Opening the program with two works for voice and orchestra by Brahms showed off the chorus – first with Robinson in a craftsmanlike “Ihr habt nun Traurigkeit” from Ein deutsches Requiem, then with Cooke in the Alto Rhapsody. Cooke was mesmerizing, demonstrating that she has become a graceful singer with a rich, deep mezzo voice since her time here as a student. These 20 minutes of additions, followed by a 25-minute intermission, kicked the program over to 2 hours and 15 minutes. The sight of a few folks straggling out at around 6 o’clock, forgoing the ecstasy of the big finish, was something to pity.

The energy, pertinence and sheer music-making evident in Friday night’s all-Shostakovich program, conducted by Leonard Slatkin, righted the ship from a season-long series of uneven orchestral programs. This one was notable for the Aspen Chamber Symphony’s responsiveness, the cohesiveness of their playing and the brio with which they attacked the composer’s snarky, witty and sarcastic music. Even distant rumbles of thunder never quite became the downpours that have interrupted Slatkin’s appearances in years past (which also involved symphonies by Russian composers).

Slatkin led off with a smart, cheeky romp through the Suite No. 1 for Jazz Orchestra (which features both a banjo AND a Hawaiian guitar). OK, it’s more like salon music than saloon music, but the small ensemble made it feel like a barely suppressed grin.

If anything, the Piano Concerto No. 1 upped the smart-aleck quotient, with soloist Olga Kern applying a deft touch throughout the piece. The first and last movements devolve into a sort of battle between the pianist and a solo trumpet, who seems intent on leading in circus elephants. (Kevin Cobb played brilliantly as the only instrument in the score that does not involve strings, but why he was placed facing the piano instead of the audience was puzzling.) Framed by those jaunts, the slow middle movement had a glow that seldom comes through in concert. This time the warmth of the string playing and Kern’s touch, like drops in a pool, created a serene respite from the hijinks.

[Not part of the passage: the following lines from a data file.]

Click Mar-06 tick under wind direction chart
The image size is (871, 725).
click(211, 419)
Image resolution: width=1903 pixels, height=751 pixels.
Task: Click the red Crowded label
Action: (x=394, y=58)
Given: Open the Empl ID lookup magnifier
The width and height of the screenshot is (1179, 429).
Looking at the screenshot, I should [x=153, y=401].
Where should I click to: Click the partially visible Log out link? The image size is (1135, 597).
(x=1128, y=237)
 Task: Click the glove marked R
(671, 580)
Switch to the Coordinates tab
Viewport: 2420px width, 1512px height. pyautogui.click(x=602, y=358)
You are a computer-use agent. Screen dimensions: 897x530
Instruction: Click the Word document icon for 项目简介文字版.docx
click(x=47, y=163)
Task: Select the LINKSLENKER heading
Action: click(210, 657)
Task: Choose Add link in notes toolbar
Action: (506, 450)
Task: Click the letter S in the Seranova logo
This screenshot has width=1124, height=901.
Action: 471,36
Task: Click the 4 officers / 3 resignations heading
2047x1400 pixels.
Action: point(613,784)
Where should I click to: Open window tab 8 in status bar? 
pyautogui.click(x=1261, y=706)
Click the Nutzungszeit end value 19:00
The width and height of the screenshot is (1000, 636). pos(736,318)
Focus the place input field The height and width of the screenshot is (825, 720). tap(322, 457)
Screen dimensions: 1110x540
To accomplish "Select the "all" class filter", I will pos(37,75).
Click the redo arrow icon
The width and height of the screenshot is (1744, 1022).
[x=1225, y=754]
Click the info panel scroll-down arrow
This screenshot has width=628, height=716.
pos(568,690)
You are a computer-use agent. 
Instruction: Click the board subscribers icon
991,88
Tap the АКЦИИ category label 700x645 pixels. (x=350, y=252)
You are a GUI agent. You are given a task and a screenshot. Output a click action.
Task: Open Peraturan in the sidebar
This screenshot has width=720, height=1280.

Alisa Weilerstein provided even longer moments of gravitas with a shapely, lyrical account of the serious-minded Cello Concerto No. 1, impressive for its range of colors and her extended, slow cadenza that tied the slow movement to the more intensely rhythmic finale. Then it was back to the sarcastic side of Shostakovich to finish with a nimble, thumb-on-nose Symphony No. 9, which came off as nothing less than the composer’s 30-minute raspberry directed at Stalin. Of course Shostakovich had to bury those sentiments in a veneer of gaiety, but it all came through clearly in Slatkin’s approach – best conducting of the season.